◆ Data under study ◆

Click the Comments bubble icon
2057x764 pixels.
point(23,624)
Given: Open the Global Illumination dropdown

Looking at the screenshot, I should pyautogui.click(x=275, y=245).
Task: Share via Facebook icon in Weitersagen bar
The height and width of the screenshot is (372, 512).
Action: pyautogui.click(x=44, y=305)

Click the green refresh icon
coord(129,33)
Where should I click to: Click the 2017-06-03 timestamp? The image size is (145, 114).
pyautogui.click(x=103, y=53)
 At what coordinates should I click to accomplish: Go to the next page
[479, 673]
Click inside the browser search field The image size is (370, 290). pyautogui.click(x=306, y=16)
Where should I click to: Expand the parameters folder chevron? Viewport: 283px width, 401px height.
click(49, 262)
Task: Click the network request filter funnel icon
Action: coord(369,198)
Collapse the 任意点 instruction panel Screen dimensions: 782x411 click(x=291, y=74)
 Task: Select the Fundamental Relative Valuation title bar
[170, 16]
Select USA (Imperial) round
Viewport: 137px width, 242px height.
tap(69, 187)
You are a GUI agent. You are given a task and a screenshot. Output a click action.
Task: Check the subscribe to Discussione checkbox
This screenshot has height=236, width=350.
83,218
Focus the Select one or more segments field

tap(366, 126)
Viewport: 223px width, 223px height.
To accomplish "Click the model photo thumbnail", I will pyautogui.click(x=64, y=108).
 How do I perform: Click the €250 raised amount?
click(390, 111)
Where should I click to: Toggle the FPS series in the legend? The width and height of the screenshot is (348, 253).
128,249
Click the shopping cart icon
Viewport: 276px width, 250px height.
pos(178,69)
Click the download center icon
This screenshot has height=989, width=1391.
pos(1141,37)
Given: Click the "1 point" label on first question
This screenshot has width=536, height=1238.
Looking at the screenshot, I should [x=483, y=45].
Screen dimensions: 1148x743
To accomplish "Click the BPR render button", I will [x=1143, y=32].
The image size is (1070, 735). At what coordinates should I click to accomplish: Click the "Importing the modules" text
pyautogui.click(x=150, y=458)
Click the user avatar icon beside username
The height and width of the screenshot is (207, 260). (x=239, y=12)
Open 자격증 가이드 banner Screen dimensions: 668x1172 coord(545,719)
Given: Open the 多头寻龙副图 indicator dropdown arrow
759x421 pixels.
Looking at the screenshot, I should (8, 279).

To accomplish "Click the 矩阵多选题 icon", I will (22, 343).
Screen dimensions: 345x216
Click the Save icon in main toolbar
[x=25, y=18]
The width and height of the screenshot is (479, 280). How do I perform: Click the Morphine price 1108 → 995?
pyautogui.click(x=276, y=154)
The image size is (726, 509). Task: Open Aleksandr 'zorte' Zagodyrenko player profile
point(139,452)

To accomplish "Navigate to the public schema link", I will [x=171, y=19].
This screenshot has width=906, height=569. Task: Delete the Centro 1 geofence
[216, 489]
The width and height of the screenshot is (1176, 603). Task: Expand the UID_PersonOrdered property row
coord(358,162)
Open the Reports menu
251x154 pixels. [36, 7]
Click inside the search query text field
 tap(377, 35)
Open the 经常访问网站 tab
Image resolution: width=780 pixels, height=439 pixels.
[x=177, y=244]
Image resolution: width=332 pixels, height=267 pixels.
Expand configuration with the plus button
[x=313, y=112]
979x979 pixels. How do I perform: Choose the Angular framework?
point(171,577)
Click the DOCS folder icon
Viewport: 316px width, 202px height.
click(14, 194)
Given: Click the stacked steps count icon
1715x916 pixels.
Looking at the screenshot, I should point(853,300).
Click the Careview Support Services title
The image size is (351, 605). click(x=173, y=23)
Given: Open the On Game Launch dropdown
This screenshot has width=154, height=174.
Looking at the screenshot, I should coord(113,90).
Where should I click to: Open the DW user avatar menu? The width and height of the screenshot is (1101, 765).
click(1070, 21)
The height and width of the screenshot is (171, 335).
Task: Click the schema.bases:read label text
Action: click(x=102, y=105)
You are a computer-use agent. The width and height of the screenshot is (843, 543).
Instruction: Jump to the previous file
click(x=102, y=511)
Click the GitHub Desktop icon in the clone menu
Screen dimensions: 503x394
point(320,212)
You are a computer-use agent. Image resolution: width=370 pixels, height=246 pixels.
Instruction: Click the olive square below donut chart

◆ The task ◆
Using the records above, set down exactly the lines from the one with "Click the Careview Support Services title" through the one with "You are a computer-use agent. The", inclusive, and nothing more.

◆ Answer space ◆
Click the Careview Support Services title
The image size is (351, 605). click(x=173, y=23)
Given: Open the On Game Launch dropdown
This screenshot has width=154, height=174.
Looking at the screenshot, I should coord(113,90).
Where should I click to: Open the DW user avatar menu? The width and height of the screenshot is (1101, 765).
click(1070, 21)
The height and width of the screenshot is (171, 335).
Task: Click the schema.bases:read label text
Action: click(x=102, y=105)
You are a computer-use agent. The width and height of the screenshot is (843, 543).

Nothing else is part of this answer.